*Instructions for the task*:
Keep every line in which "screenshot" occurs and drop the rest of the data.

+++ Information given +++

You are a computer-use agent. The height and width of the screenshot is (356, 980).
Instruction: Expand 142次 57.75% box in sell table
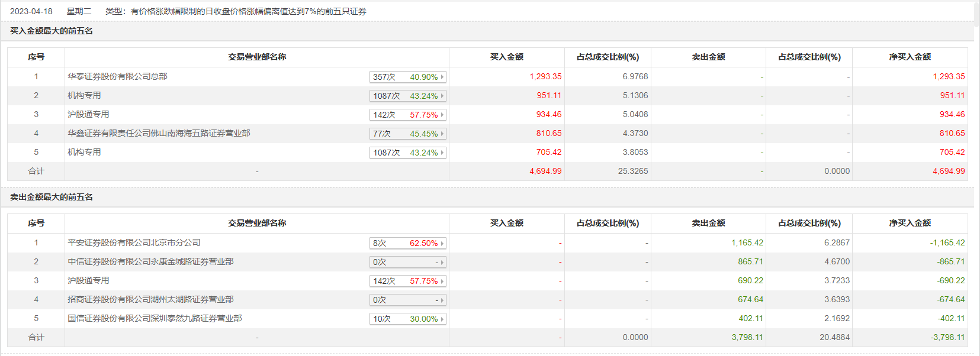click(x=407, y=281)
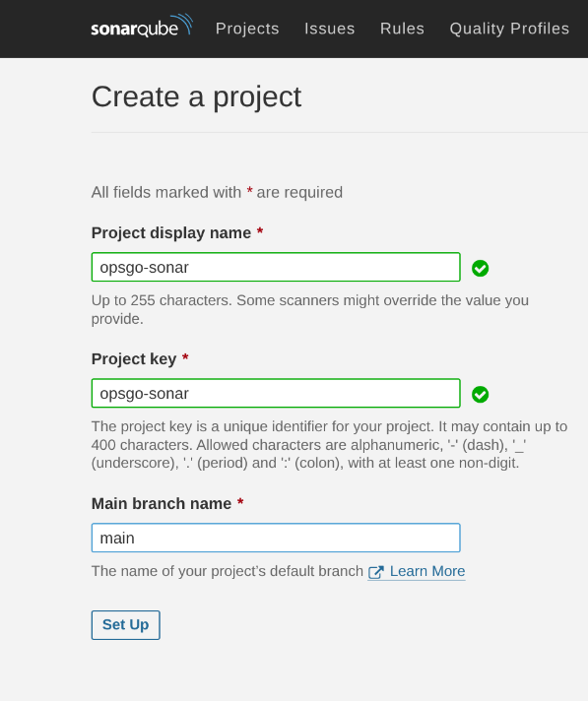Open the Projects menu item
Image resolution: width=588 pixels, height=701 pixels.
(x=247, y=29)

+++
+++ Information given +++

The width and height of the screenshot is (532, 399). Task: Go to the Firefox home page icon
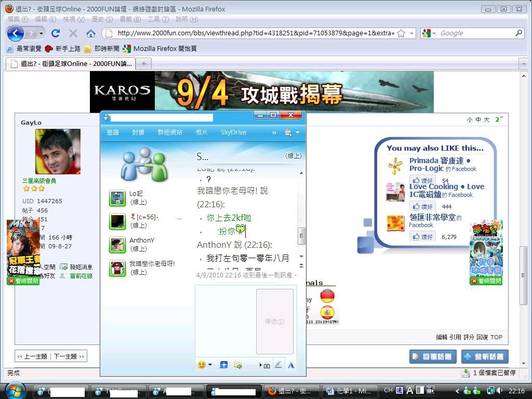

+++
+++ Information given +++

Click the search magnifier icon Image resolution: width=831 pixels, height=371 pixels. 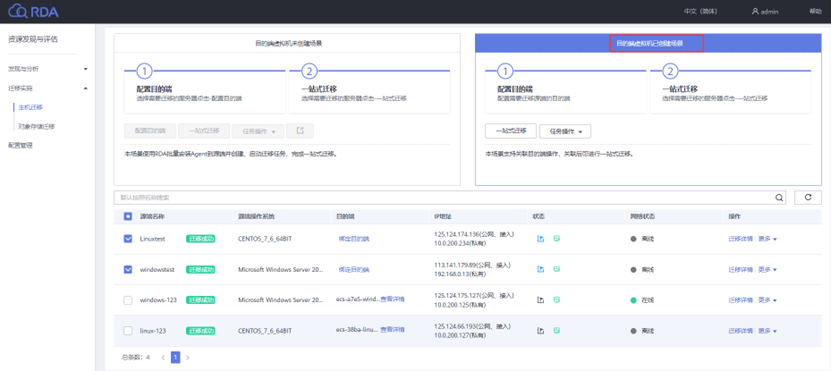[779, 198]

+++

*Answer to this problem*:
You are a computer-use agent. The height and width of the screenshot is (356, 980).
The width and height of the screenshot is (532, 399). Task: Go to the Firefox home page icon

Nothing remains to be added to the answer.